*What the task asks*. Look through the records below for the line with "Select Created Date" and the line with "This screenshot has height=709, width=663.", then return those lines and all lines between, exactly.

*Material provided*.

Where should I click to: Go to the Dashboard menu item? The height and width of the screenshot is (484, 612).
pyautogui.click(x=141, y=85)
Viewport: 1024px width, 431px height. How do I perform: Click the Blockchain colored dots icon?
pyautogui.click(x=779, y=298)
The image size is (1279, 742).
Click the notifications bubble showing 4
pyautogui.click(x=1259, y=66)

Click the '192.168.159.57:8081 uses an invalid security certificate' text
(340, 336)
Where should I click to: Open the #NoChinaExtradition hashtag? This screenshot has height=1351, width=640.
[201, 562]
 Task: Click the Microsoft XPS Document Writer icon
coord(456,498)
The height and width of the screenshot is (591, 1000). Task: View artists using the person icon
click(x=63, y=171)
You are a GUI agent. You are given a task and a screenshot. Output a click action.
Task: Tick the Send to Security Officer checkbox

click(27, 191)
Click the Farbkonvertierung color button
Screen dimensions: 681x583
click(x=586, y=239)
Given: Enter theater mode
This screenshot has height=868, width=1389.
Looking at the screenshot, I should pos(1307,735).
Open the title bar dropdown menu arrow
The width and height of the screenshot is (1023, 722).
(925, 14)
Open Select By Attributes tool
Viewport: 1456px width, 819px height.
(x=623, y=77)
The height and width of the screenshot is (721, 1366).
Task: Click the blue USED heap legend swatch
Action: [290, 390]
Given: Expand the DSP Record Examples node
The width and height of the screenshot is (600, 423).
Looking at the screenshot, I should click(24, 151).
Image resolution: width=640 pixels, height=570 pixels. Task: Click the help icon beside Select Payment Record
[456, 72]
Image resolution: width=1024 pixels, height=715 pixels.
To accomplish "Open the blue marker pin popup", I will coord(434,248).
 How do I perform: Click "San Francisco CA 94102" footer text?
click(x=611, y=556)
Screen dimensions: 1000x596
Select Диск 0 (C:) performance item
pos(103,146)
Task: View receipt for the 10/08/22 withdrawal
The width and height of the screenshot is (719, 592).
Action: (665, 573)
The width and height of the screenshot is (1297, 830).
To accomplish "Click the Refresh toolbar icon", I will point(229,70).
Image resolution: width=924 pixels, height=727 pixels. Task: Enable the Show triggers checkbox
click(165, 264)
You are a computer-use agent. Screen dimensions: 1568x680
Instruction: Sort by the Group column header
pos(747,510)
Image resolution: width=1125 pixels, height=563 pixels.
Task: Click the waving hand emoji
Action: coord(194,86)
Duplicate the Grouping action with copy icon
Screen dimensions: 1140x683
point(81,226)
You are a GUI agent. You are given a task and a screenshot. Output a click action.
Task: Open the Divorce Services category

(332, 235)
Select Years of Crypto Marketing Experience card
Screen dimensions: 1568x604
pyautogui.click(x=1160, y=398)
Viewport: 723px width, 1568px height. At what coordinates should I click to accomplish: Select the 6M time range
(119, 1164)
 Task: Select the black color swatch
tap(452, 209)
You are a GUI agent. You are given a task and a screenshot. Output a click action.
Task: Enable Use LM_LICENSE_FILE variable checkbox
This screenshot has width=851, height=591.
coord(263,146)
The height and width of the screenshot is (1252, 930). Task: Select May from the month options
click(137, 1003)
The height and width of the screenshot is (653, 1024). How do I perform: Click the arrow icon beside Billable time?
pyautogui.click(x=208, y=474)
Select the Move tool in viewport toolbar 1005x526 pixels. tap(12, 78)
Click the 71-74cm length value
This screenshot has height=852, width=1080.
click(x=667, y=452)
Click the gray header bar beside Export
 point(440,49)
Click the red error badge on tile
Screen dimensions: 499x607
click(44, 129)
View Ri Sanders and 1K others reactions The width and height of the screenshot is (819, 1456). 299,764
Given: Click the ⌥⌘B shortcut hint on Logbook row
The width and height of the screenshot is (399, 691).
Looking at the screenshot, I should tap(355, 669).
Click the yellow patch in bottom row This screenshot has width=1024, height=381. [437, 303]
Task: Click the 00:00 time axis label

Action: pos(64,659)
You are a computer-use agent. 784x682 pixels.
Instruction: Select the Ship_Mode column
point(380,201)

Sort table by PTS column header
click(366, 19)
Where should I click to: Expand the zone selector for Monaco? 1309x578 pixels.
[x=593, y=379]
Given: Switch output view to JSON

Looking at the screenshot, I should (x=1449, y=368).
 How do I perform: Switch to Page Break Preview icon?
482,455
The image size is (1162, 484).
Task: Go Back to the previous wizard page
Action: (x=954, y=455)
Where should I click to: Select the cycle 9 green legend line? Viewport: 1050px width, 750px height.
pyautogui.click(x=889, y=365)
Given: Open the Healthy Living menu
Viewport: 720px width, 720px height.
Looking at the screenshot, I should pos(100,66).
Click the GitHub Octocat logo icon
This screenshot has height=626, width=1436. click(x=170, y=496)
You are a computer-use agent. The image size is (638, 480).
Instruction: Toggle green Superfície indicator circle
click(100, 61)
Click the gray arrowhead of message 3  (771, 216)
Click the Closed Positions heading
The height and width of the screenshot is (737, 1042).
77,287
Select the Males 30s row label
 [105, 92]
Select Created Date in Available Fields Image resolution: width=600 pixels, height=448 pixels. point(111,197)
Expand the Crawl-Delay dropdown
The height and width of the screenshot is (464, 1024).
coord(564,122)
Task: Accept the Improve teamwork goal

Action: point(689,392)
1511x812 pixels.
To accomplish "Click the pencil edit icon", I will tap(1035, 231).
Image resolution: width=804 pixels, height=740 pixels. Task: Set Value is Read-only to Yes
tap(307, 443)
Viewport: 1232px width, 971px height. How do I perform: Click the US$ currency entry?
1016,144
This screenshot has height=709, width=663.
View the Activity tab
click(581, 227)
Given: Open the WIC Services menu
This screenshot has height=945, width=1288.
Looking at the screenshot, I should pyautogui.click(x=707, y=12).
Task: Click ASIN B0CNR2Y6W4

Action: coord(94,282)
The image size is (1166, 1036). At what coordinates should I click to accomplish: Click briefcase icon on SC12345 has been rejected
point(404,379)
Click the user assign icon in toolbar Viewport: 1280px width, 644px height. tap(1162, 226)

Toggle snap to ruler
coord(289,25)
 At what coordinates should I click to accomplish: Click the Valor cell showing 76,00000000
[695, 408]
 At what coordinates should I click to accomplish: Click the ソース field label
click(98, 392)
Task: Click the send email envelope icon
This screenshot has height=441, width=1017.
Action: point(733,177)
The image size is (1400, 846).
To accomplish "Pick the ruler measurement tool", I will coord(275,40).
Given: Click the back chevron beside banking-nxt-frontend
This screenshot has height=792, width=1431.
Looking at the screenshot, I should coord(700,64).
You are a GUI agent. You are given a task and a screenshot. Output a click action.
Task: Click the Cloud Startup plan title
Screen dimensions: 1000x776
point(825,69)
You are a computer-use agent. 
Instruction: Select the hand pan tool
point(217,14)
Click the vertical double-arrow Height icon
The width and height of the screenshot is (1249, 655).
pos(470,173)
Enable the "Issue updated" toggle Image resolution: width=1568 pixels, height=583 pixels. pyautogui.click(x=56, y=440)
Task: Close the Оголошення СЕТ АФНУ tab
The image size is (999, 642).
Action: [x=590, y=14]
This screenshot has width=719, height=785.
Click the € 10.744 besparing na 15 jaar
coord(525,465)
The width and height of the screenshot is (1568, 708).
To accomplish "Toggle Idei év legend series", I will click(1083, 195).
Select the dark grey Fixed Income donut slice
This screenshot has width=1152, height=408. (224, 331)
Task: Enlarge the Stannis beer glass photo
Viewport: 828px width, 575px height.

*Task answer*.
Select Created Date in Available Fields Image resolution: width=600 pixels, height=448 pixels. point(111,197)
Expand the Crawl-Delay dropdown
The height and width of the screenshot is (464, 1024).
coord(564,122)
Task: Accept the Improve teamwork goal

Action: point(689,392)
1511x812 pixels.
To accomplish "Click the pencil edit icon", I will tap(1035, 231).
Image resolution: width=804 pixels, height=740 pixels. Task: Set Value is Read-only to Yes
tap(307, 443)
Viewport: 1232px width, 971px height. How do I perform: Click the US$ currency entry?
1016,144
This screenshot has height=709, width=663.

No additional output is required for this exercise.